Let’s get right to the point: Donald Trump had a great night, easily winning the Nevada GOP caucuses on Tuesday. The 46 percent of the vote he received is by far the highest share won by Trump, or any other Republican, in any state so far. Marco Rubio placed a distant second, with 24 percent of the vote, and Ted Cruz finished in third with 21 percent.
If South Carolina, which Trump won Saturday, provided some bits of good news for Trump skeptics — Trump faded over the course of the week and finished with less of the vote than he had in New Hampshire — his victory in Nevada was much more emphatic. Trump proved he could win in a relatively low-turnout environment,1 suggesting that his lack of a traditional “ground game” may not be that harmful to him.

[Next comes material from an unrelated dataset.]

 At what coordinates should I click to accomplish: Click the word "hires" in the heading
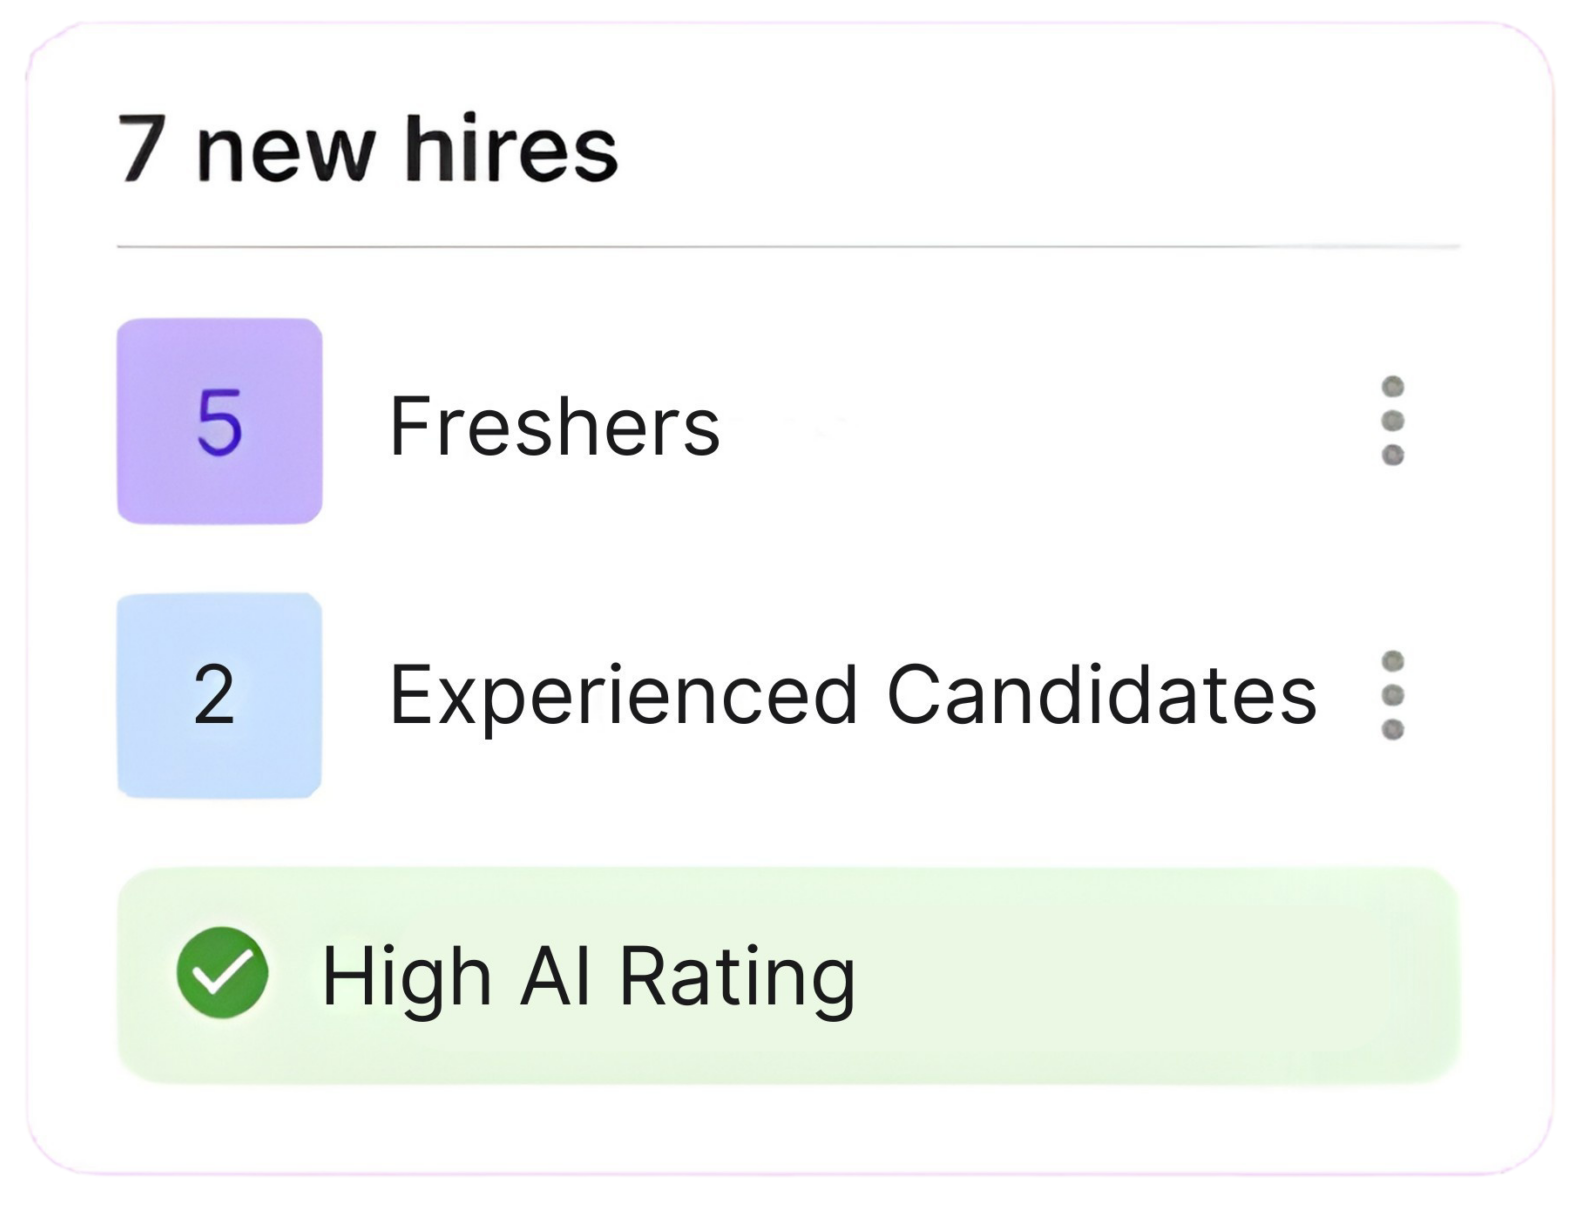tap(510, 150)
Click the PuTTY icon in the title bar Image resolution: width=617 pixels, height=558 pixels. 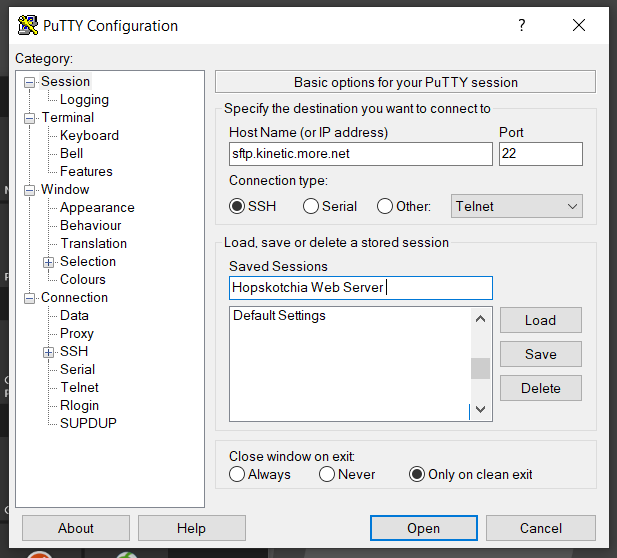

The result underscores that preventing Trump from winning the nomination is likely to require both that anti-Trump Republicans coalesce around an alternative and that they adopt a much more aggressive strategy in probing Trump for signs of weakness. On the first point, anti-Trump Republicans have made some progress: Rubio, who narrowly finished second in both South Carolina and Nevada, has received a cavalcade of endorsements in recent days as Republican “party elites” have increasingly rallied around him as the top alternative to Trump.
But there are not yet many signs of a concerted effort to attack Trump. Instead, reports from Politico and other news organizations suggest that potential conservative donors are largely sitting on the sidelines. Remarkably little advertising money has been spent against Trump so far, especially given his position in the race. Rubio has also conspicuously avoided attacking Trump.